If you wish to have industry or employment experience assessed as part of meeting the entry requirements, you will need to provide a detailed CV/resume listing previous positions, dates of employment and position responsibilities; a statement from your employer confirming these details (or contact details of employer so RMIT can seek confirmation); and evidence of any relevant professional development undertaken.
English language requirements
You must meet the university's minimum English language requirements to be eligible for a place in this program. Contact the university for more details.
Recognition of Prior Learning
If you have successfully completed a qualification majoring in analytics, statistics, operations research or a relevant discipline, you may be eligible for exemptions. Contact the university or visit their website for more details.
Outcomes
Learning outcomes
The following are the key learning outcomes developed in the program, which will make you, as a graduate, relevant to current industry and business requirements:
- The ability to contextualise outputs where data are drawn from diverse and evolving social, political and cultural dimensions.
- The ability to reflect on experience and improve your own future practice.
- The ability to apply the principles of lifelong learning to any new challenge.
- An understanding of appropriate and relevant, fundamental and applied mathematical and statistical knowledge, methodologies and modern computational tools.
- The ability to bring together and flexibly apply knowledge to characterise, analyse and solve a wide range of problems.
- An understanding of the balance between the complexity/accuracy of the mathematical/statistical models used and the timeliness of the delivery of the solution.
- The ability to contribute to professional work settings through effective participation in teams and organisation of project tasks.
- The ability to constructively engage with other team members and resolve conflicts.
- The ability to effectively communicate both technical and non-technical material in a range of forms (written, electronic, graphic, oral) and to tailor the style and means of communication to different audiences. Of particular interest is the ability to explain technical material, without unnecessary jargon, to lay persons such as the general public or line managers.
- The ability to locate and use data and information and evaluate its quality with respect to its authority and relevance.
- Develop the cognitive skills to review critically, analyse, consolidate and synthesise knowledge to identify and provide solutions to complex problems with intellectual independence.
- Use initiative and judgement in planning, problem solving and decision making in professional practice and/or scholarship.
- Take responsibility and accountability for one's own learning and professional practice and in collaborations with others within broad parameters.
Career outcomes
Graduates are employed by a variety of scientific, commercial and government enterprises, most commonly as data scientists, statisticians, business analysts, consultants, modellers and researchers.
Fees and FEE-HELP
Indicative annual fee in 2026: $35,520 (domestic full-fee paying place)
Additional expenses:
Student services and amenities fee (SSAF): $365 maximum fee for 2026.
Other items related to your program include field trips, textbooks and equipment.
The amounts quoted are indicative fees per annum and are based on a standard year of full-time study (96 credit points).
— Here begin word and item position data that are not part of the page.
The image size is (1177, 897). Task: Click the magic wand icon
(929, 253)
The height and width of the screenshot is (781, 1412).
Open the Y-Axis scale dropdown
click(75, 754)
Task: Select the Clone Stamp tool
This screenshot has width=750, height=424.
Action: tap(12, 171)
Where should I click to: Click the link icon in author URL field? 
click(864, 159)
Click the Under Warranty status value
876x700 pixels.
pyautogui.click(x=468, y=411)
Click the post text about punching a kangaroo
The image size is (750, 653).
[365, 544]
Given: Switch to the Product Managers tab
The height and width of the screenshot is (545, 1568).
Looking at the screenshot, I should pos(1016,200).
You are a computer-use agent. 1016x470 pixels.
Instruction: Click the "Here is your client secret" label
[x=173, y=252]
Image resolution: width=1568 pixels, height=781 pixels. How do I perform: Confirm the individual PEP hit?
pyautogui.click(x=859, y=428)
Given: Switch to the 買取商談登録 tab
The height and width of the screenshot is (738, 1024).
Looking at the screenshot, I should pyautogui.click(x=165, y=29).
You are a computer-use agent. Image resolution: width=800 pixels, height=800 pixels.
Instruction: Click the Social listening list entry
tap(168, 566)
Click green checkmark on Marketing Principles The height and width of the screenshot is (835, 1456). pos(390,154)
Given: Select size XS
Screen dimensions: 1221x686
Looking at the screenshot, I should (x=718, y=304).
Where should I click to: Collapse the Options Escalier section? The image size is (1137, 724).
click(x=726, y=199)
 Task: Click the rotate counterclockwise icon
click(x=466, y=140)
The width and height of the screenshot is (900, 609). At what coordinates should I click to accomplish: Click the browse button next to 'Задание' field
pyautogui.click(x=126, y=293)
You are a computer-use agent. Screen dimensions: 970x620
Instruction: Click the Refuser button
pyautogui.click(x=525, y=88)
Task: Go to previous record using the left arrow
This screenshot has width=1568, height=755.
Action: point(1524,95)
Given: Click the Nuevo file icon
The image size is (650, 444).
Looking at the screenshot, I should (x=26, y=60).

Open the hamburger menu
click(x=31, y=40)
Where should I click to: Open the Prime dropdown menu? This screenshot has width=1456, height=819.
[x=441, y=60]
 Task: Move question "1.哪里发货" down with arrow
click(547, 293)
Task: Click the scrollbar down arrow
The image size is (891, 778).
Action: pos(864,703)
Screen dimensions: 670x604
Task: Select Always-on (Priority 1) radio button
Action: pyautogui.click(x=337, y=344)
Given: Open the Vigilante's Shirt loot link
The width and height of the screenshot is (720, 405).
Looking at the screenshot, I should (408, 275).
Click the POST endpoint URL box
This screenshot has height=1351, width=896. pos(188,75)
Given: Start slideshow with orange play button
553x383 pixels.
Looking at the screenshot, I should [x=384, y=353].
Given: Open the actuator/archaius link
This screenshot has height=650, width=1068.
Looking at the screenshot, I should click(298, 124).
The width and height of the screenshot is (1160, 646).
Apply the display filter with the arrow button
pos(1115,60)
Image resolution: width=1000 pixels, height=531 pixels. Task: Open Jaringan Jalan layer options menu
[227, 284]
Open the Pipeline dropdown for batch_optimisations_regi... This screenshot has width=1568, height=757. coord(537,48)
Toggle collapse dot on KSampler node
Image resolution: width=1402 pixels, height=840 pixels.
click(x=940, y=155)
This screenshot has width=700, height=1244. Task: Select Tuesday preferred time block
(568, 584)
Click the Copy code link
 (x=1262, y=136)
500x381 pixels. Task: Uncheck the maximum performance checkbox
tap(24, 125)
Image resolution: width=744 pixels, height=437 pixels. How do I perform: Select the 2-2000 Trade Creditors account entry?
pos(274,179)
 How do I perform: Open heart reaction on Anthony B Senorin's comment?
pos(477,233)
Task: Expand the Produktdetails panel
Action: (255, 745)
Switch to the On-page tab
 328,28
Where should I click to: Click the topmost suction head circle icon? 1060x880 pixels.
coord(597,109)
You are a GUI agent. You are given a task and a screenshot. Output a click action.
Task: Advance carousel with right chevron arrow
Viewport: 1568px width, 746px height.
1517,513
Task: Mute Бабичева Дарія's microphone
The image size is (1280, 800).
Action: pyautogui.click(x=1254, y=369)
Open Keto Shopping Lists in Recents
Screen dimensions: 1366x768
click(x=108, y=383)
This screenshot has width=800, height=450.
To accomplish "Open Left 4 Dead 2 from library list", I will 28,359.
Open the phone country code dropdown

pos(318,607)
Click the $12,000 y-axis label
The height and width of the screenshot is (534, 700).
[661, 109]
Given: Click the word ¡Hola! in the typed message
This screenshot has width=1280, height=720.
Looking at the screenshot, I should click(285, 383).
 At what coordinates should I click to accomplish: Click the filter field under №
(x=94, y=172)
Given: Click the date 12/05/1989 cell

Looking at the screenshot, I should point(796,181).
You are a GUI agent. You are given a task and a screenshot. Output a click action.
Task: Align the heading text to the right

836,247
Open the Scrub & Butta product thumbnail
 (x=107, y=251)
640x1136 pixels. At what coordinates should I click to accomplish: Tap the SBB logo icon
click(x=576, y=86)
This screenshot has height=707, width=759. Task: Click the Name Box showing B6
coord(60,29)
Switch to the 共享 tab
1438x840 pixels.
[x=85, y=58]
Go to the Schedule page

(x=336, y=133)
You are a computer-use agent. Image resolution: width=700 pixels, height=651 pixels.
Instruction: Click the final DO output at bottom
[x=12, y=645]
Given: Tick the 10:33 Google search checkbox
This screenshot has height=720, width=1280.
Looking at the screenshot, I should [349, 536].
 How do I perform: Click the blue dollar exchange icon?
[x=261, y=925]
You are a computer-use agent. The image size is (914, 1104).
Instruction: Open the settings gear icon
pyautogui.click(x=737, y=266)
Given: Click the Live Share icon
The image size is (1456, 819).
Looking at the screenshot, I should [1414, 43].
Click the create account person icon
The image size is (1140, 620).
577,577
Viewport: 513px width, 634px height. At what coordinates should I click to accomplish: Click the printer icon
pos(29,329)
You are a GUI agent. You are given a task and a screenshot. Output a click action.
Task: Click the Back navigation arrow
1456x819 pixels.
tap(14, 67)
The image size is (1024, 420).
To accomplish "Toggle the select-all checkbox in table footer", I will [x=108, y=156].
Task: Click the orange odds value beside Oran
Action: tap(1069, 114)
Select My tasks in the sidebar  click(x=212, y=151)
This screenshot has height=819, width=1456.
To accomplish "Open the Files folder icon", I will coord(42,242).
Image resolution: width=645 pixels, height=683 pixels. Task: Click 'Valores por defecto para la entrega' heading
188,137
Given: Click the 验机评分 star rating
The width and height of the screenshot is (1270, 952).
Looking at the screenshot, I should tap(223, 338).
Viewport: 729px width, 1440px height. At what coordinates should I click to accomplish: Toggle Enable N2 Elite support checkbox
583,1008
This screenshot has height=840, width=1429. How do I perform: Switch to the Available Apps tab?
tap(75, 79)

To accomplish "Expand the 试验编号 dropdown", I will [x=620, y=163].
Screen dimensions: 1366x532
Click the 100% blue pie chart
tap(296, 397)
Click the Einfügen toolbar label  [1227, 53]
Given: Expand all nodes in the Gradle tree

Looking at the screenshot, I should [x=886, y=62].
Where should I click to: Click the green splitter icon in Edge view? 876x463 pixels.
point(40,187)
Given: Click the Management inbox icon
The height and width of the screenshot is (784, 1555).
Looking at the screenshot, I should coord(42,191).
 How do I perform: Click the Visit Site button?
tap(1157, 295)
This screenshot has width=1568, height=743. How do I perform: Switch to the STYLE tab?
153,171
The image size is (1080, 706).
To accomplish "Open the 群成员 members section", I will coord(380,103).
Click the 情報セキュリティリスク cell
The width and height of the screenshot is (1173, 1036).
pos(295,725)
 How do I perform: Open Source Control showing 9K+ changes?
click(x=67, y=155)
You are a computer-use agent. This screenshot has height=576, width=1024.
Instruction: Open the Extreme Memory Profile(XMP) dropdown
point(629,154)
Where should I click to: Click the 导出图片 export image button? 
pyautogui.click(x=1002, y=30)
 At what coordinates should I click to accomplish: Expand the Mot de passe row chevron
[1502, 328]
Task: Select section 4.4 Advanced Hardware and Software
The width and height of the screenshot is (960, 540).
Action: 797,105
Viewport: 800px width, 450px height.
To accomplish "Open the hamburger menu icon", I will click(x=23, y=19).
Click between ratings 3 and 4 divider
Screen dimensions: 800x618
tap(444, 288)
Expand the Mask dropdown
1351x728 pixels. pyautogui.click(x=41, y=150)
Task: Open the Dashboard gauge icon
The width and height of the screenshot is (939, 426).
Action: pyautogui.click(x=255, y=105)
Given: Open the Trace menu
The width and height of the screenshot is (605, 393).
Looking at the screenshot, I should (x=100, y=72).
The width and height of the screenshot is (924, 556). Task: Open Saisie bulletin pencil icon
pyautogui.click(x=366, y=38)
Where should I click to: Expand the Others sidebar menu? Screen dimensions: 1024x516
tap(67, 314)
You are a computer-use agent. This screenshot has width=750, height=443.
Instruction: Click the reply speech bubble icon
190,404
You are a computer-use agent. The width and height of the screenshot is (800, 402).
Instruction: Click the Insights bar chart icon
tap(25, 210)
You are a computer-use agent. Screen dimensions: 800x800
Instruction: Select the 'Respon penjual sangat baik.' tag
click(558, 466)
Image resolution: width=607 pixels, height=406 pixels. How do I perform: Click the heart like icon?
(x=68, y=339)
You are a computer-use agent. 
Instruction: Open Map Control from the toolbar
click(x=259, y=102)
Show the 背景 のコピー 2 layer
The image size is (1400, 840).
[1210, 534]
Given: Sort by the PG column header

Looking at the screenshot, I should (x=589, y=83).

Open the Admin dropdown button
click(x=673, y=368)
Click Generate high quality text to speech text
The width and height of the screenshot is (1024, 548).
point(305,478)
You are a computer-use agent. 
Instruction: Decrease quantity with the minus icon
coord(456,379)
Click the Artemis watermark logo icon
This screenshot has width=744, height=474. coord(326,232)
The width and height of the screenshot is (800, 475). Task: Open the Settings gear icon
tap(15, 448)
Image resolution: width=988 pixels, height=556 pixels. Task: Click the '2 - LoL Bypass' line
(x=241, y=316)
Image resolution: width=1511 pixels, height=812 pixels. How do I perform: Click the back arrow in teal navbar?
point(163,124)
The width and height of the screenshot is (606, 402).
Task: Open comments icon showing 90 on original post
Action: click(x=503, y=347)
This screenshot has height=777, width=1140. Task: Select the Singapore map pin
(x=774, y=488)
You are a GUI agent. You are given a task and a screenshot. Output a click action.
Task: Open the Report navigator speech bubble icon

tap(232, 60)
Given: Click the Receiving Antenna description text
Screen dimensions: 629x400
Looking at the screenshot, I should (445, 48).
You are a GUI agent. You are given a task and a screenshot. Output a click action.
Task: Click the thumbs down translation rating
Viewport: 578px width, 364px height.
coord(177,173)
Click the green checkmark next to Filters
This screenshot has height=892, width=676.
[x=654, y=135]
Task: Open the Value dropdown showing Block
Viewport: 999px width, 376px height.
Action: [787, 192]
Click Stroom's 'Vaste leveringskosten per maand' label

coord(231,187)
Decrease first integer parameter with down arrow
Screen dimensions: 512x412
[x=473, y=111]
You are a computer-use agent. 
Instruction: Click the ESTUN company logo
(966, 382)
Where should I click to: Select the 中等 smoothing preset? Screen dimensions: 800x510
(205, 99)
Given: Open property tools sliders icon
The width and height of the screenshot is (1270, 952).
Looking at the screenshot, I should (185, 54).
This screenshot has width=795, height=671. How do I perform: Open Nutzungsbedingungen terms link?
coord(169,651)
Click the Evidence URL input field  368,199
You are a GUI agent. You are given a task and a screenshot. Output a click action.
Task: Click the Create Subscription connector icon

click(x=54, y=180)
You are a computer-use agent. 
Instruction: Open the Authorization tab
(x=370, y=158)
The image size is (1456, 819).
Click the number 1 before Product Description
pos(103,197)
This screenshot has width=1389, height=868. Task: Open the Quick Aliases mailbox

A proportionate fee applies for more or less than the full-time study load. Fees are adjusted on an annual basis. These fees should only be used as a guide.
A student’s fee may vary depending on:
- The number of courses studied per term.
- The choice of major or specialisation.
- Choice of courses.
- Credit from previous study or work experience.
- Eligibility for government-funded loans.
FEE-HELP loans are available to assist eligible full-fee paying domestic students.